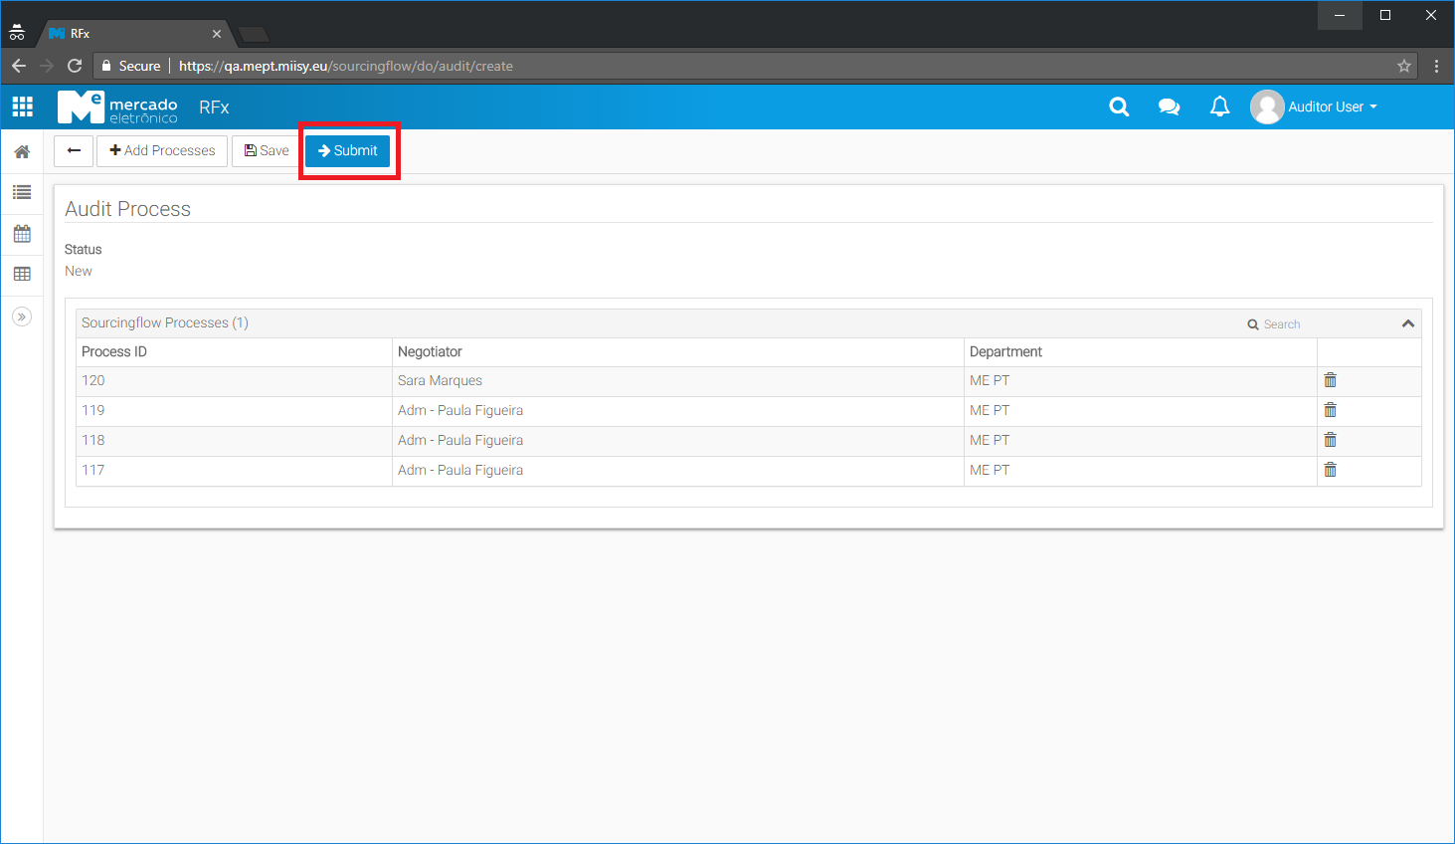Click the Save button

(267, 151)
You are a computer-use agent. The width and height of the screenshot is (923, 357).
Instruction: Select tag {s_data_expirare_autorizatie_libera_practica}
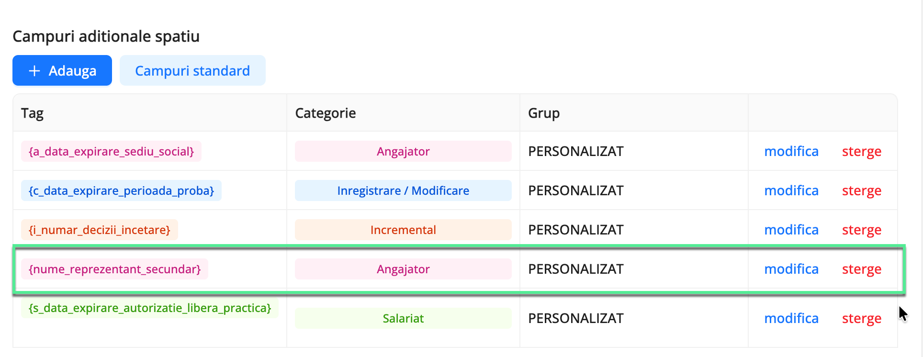pyautogui.click(x=149, y=308)
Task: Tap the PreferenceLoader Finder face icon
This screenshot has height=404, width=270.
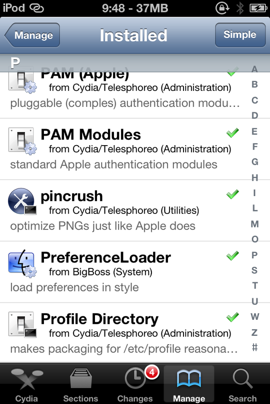Action: [22, 263]
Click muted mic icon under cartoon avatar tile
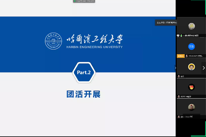 (x=179, y=76)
^^^^^^^^^^^^^^^^
> Task prompt
Copy nothing outside the span: please output the lines from the one with "This screenshot has height=404, width=270." through the end of the entries above, and skip the pictures.

> Answer for the task
This screenshot has height=404, width=270.
Action: [22, 263]
Click muted mic icon under cartoon avatar tile
 (x=179, y=76)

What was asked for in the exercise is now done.